Pada Serangan Umum 1
Maret Yogyakarta 1949, Soeharto juga ikut serta. Semua ini berawal atas
inisiatif Sri Sultan Hamengkubuwono IX yang memberitahukan kepada Jenderal
Besar Sudirman bahwa Brigade X yang dipimpin Letkol Soeharto segera melakukan serangan
di Yogyakarta. Hal ini dilakukan untuk membuktikan kepada dunia bahwa
eksistensi Republik Indonesia tetap ada.
Lalu, Soeharto dipindahkan ke Markas Divisi dan diangkat
Komandan Resimen Infenteri 15. Kemudian pada 3 Juni 1956, ia diangkat sebagai Kepala
Staf Panglima Tentara dan Teritorium IV Diponegoro dan lalu menjadi pejabat
panglima. Soeharto akhirnya mendapat kenaikan pangkat menjadi kolonel pada
tanggal 1 Januari 1957.
Soeharto sempat dipecat oleh Jenderal A. H. Nasution karena
kesalahannya menggunakan nama institusi militer untuk meminta uang pada
perusahaan yang ada di Jawa Tengah. Alhasil, ia yang sebelumnya menjabat sebagai
Pangdam Diponegoro lalu atas saran Jenderal Gatot Subroto dipindahkan ke
Sekolah Staf dan Komando Angkatan Darat (SESKOAD) di Bandung
Soeharto kembali mendapatkan kenaikan pangkat menjadi
brigadir jenderal setelah mengikuti kursus C SSKAD (Sekolah Staf dan Komando
AD). Pada usia 39 tahun, ia diangkat menjadi Deputi I Kepala Staf Angkatan
Darat.
Soeharto memegang jabatan rangkap sebagai Panglima Korps
Tentara I Caduad ditambah dengan jabatan Panglima Komandan Pertahanan AD. Tugas
sebagai Atase Militer Republik Indonesia di Beograd, Paris, dan Bonn (Jerman)

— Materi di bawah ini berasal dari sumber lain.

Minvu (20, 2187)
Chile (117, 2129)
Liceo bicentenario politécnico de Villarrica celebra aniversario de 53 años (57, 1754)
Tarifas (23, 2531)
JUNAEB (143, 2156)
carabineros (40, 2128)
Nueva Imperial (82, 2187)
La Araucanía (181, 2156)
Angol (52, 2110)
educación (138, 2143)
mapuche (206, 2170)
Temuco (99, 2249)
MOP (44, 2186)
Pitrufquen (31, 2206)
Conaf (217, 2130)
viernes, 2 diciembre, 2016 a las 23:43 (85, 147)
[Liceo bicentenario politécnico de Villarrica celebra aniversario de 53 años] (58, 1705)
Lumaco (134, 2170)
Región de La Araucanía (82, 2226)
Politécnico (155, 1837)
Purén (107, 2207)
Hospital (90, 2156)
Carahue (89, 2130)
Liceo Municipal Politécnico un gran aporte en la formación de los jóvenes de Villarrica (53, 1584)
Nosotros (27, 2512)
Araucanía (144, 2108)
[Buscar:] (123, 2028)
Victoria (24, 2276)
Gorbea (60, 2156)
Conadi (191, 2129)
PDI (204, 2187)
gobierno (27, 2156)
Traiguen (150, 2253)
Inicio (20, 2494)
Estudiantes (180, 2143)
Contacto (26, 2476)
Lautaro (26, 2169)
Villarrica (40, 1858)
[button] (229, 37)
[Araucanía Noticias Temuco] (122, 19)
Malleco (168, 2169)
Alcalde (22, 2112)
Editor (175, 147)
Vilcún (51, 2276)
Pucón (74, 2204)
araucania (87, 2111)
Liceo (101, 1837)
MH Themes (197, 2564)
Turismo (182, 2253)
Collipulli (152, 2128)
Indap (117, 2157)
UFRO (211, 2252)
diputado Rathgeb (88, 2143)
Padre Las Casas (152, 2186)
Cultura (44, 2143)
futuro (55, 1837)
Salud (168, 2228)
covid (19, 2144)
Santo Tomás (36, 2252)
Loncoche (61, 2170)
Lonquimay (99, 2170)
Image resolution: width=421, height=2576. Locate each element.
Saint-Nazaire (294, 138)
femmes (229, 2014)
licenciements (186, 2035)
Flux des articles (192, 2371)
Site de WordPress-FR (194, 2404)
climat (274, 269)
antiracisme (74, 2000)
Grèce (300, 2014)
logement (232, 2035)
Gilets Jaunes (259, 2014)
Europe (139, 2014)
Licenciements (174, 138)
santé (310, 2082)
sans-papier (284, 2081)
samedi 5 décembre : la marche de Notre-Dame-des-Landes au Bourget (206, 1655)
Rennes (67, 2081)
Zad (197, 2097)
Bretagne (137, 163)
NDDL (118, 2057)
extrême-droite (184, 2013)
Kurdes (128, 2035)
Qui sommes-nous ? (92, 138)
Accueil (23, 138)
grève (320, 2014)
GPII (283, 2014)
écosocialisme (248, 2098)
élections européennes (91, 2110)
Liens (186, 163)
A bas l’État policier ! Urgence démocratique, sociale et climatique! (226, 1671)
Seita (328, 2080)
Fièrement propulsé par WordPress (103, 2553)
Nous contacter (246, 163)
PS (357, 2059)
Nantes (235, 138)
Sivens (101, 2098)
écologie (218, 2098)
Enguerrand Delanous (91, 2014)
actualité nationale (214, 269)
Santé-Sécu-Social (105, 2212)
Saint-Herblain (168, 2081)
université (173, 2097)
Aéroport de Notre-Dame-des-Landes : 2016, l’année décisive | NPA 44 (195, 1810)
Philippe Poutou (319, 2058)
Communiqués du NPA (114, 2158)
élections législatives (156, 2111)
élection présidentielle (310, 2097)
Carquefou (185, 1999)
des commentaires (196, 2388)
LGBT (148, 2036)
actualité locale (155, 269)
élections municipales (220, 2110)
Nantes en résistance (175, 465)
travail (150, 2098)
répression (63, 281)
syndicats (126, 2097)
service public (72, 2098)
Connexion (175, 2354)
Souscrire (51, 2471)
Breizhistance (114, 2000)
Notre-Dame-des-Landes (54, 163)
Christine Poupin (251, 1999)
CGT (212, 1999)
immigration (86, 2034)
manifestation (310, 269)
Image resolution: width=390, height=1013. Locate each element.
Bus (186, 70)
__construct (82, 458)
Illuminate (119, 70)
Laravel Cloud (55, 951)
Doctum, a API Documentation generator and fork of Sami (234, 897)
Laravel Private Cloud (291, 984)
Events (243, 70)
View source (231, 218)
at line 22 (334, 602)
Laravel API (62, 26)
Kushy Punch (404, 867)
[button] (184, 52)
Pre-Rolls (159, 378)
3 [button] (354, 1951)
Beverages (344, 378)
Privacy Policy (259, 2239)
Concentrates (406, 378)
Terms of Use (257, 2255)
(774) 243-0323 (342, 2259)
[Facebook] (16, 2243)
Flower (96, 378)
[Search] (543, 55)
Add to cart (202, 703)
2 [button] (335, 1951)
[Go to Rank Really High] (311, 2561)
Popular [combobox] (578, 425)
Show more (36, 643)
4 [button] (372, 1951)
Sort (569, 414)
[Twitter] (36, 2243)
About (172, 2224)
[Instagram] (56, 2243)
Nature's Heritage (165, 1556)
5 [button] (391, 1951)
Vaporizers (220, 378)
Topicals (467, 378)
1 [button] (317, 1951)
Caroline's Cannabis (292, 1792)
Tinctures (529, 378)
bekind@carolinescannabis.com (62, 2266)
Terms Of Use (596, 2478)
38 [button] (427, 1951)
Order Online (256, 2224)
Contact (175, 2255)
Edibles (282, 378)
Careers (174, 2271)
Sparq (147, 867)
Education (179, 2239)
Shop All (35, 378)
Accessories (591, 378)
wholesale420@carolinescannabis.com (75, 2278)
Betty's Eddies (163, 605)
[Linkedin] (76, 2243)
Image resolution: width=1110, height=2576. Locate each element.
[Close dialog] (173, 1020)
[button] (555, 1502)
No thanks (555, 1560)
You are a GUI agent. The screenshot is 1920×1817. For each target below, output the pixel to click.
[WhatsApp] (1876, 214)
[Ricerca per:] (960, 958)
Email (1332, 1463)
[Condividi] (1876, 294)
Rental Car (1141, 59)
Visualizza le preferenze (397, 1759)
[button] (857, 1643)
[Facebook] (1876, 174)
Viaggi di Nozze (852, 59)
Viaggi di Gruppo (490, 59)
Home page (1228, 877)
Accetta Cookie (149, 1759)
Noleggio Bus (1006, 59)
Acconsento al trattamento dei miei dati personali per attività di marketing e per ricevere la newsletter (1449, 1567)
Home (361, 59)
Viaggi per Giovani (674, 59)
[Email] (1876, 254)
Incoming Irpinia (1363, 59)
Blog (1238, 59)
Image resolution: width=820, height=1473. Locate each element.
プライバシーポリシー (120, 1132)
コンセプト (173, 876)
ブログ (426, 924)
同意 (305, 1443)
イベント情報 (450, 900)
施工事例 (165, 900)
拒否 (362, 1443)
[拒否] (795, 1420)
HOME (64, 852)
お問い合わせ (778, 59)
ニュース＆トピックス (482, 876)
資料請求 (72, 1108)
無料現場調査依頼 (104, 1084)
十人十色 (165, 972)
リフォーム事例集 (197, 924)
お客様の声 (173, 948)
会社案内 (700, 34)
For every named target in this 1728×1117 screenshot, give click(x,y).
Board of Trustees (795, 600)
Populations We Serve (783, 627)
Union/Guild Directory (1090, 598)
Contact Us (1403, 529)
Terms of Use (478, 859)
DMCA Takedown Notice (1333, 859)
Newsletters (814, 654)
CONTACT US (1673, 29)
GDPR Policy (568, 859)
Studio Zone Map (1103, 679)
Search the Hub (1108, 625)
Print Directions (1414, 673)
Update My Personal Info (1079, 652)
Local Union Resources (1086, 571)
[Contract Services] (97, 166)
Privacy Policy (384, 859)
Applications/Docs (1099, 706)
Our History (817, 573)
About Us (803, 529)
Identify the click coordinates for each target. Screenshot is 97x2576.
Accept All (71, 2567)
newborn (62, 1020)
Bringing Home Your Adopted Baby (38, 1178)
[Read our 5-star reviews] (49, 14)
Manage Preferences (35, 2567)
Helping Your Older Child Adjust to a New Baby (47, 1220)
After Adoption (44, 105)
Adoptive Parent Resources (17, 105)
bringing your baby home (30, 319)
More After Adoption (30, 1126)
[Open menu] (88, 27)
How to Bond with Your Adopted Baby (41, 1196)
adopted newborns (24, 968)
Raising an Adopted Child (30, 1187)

juga diemban oleh Soeharto.
Sekembalinya Soeharto dari Timur sebagai Panglima Komandan
Mandala Pembebasan Irian Barat dan merangkap Deputi Wilayah Indonesia Timur di
Makassar, ia mendapat kenaikan pangkat dari brigadir jenderal ke mayor
jenderal. Kemudian Soeharto ditarik ke markas besar ABRI oleh Jenderal A. H. Nasution.
Panglima KOSTRAD akhirnya dijabat oleh Soeharto pada tahun 1962. Ketika
pecahnya peristiwa G30S/PKI, Soeharto mengemban tugas sebagai Panglima Kopkamtib
yang memberikan wewenang besar dalam melakukan pembersihan terhadap
orang-orang yang dituduh pelaku G30S/PKI.